**Quoted passage**
Segment Open
They're trying to win an NBA championship. They view their defeat in the conference finals as a failure.
I know that feels weird in the context of them making their first conference finals in over two decades, in
defeating the Boston Celtics, which was kind of the goal of the moves that were made last summer,
but it's all relative to the Larry O'Brien trophy.
And I'm going to say something that I said right after the Mavs lost in the finals last year.
They weren't actually close.
Did you guys think the Mavs were close to beating Boston?
No.
They beat a bunch of teams along the way that were also in that tier below that top tier championship contending tier.
But ultimately, when they ran into a team that was,
was actually at a championship level,
looked like there was a chasm between them.
I would argue there was a pretty significant chasm
between them and the Pacers this year,
and I think the Pacers have little to no chance to beat the Thunder.
So you could argue the Knicks are still not close.
From there, you have to start asking yourself,
why? Why were the Knicks not close?
And this is where I'm seeing a lot of the issues
with the roster being brought up,
specifically in defense of Tom Thibodeau.
And I think all that's fair.
It's really difficult to build a functioning defensive foundation
on Carl Anthony Towns and Jalen Brunson.
There are challenges there.
It's all fair.
We'll talk more about Kat in a bit.
But it's not just the roster.
The Pacers outclass them.
And as we mentioned, the Pacers are below the Thunder.
So you're several tiers below where you need to be.
Segment Closed
**Available data**
Segment Open
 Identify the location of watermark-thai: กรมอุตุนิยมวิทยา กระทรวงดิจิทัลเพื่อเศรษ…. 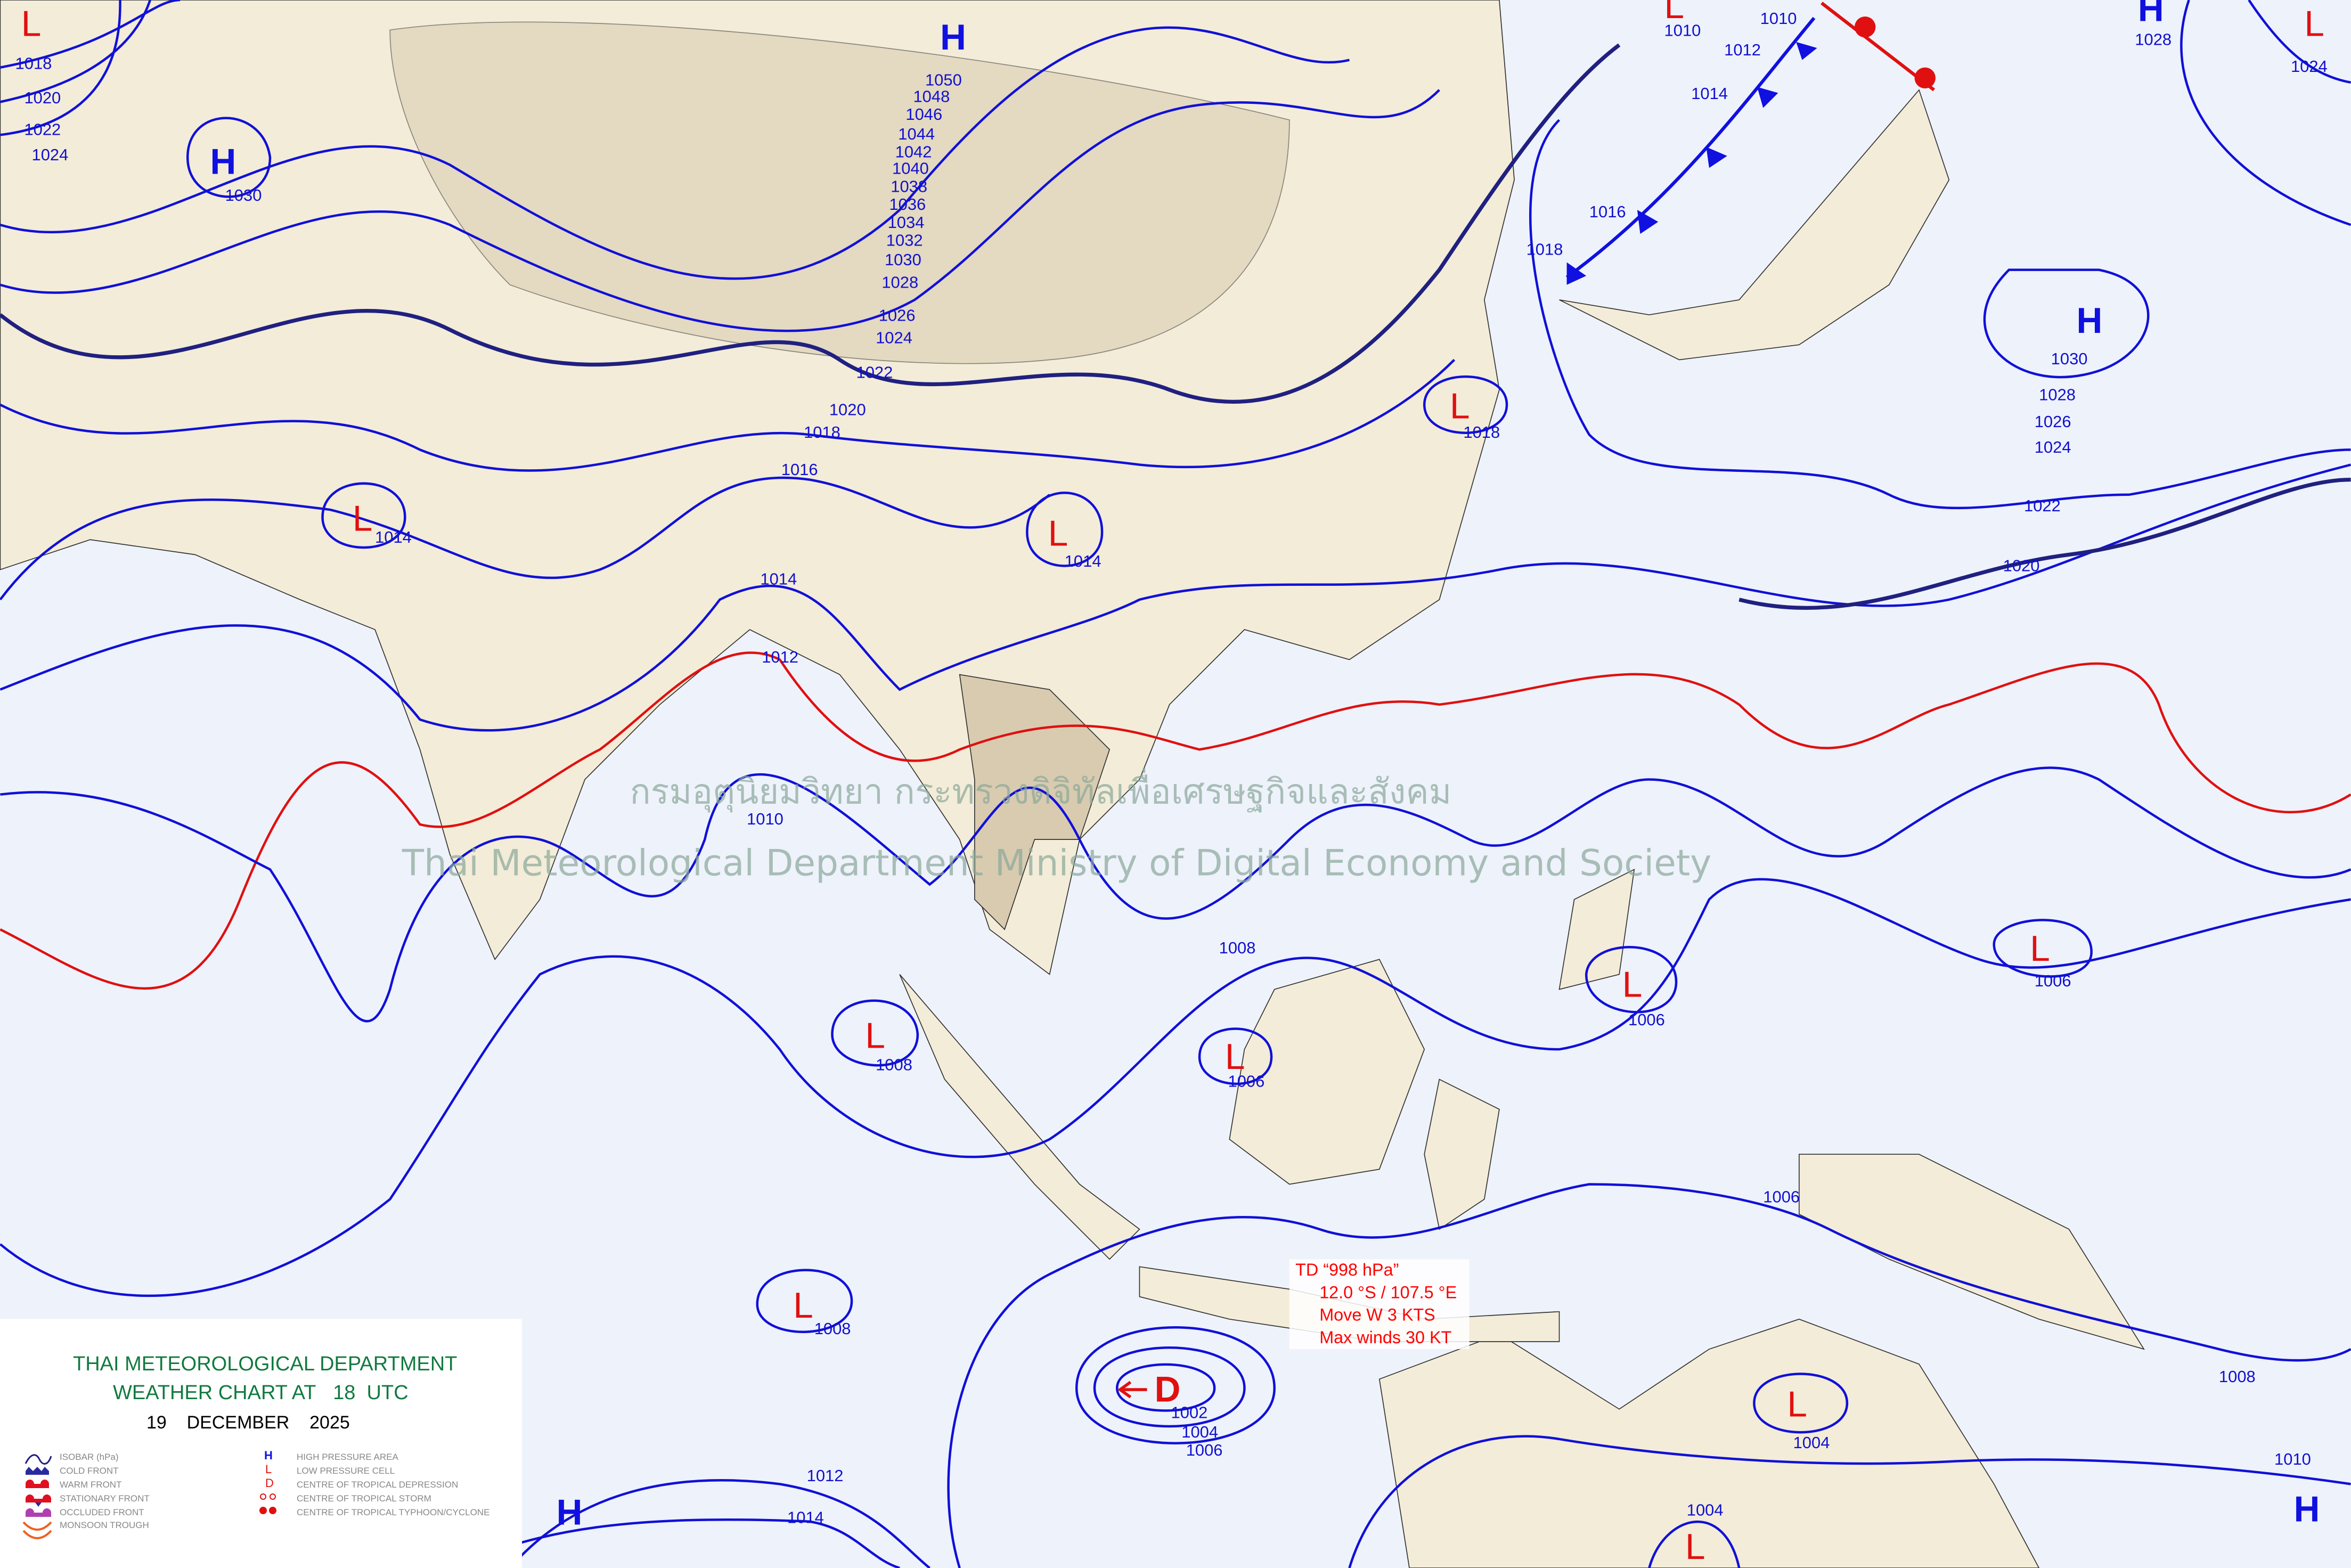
Segment Closed
**Questions**
A) According to the Knicks commentary, which two players make it difficult to build a functioning defensive foundation?
B) Pull out the part of the Knicks commentary starting at "So you could" and ending at "all that's fair.", word for word.

**Task solutions**
A) Carl Anthony Towns and Jalen Brunson.

B)
So you could argue the Knicks are still not close.
From there, you have to start asking yourself,
why? Why were the Knicks not close?
And this is where I'm seeing a lot of the issues
with the roster being brought up,
specifically in defense of Tom Thibodeau.
And I think all that's fair.